‘Private Detector’ Software Goes Live on Bumble

Bumble’s new AI safety feature Private Detector was officially introduced to the social app over the weekend.

The piece of software, announced in April, is designed to protect users from unsolicited sexual images. 

Pictures sent on Bumble’s in-app chat that are believed to contain exposed male and female genitalia are now automatically blurred. The recipient can then choose whether to view the image, report it or ignore it.

During initial testing, Private Detector was described as working with an accuracy of 98%.

Founder and CEO Whitney Wolfe Herd said in a statement: “We were always cognizant that the sending of unsolicited nude images was a critical problem, especially for young women.
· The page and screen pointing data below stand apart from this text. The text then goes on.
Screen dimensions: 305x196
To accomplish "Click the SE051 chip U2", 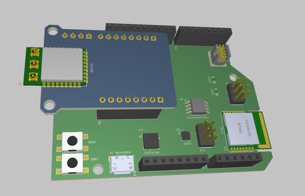I will (186, 135).
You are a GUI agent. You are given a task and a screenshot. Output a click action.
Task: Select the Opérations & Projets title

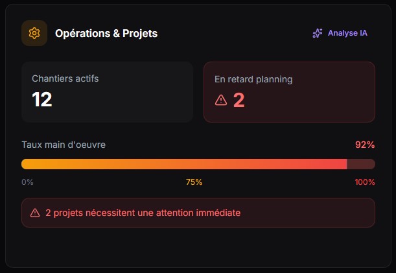[x=106, y=33]
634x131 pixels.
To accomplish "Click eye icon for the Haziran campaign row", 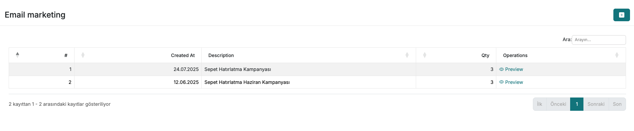I will click(x=501, y=82).
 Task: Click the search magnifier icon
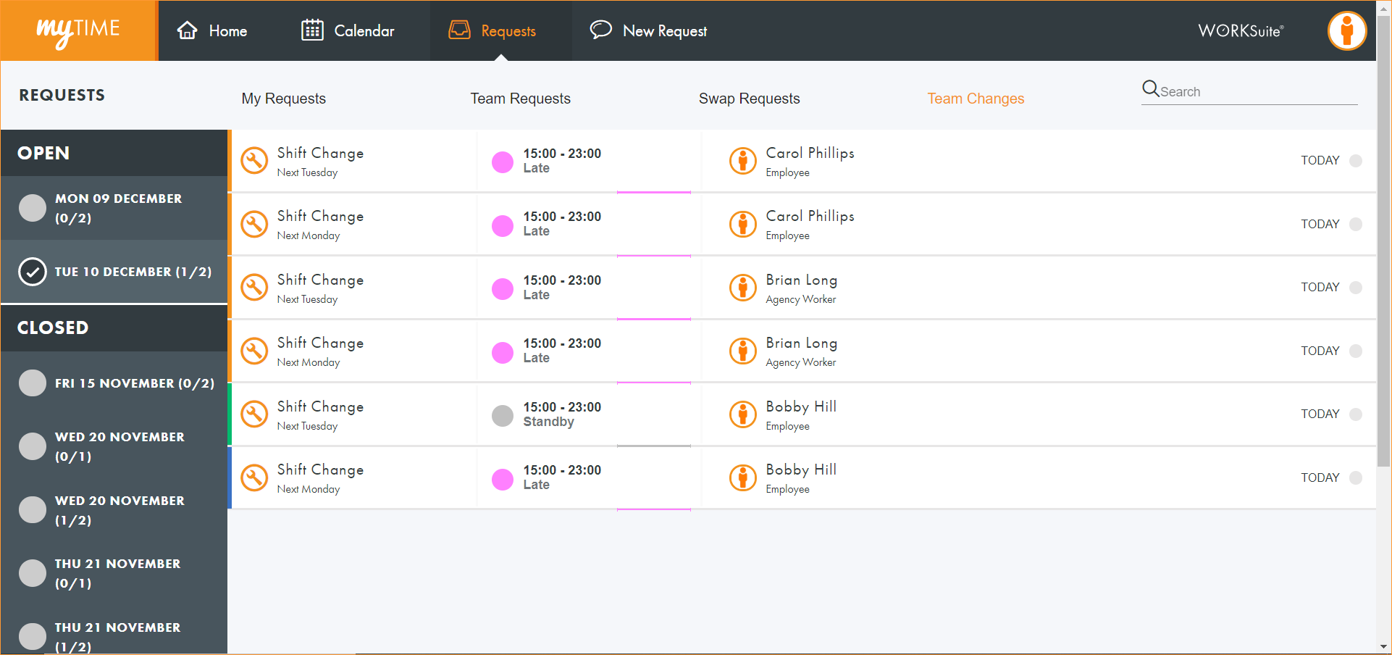pyautogui.click(x=1150, y=89)
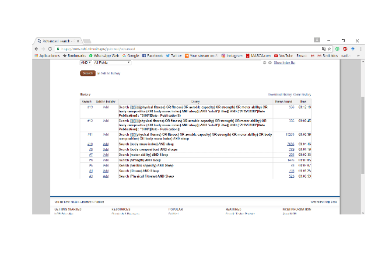Open the AND boolean operator dropdown
Viewport: 371px width, 262px height.
(85, 63)
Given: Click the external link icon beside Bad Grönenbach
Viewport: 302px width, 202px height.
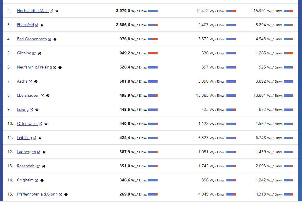Looking at the screenshot, I should pos(50,39).
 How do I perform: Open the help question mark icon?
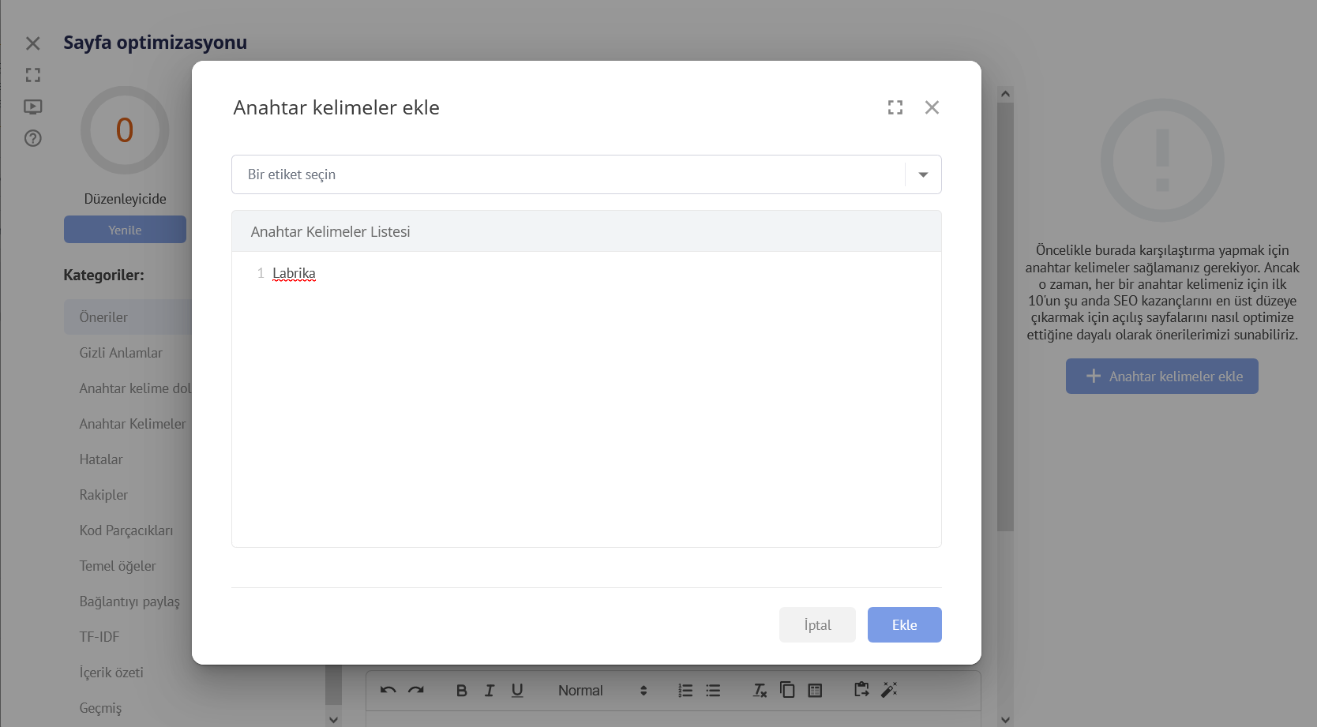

“The ‘Private Detector’ was designed to deter and prevent such behavior in the same manner that our other safety features are designed to combat issues like abuse, catfishing, and ghosting, and you can expect us to continue to invest heavily in technologies that champion user safety above all else.”

The new feature is expected to be introduced to the Badoo and Chappy apps at some point in the future. Lumen, the final product in MagicLab’s portfolio, doesn’t allow images to be sent.

A 2018 survey from the UK government found that 41% of female millennials have received an unwanted sexual image in the past.

The sending of unsolicited images is now classified as a Class C misdemeanour in Texas, after Wolfe Herd helped with the introduction of a new bill on 1st September 2019.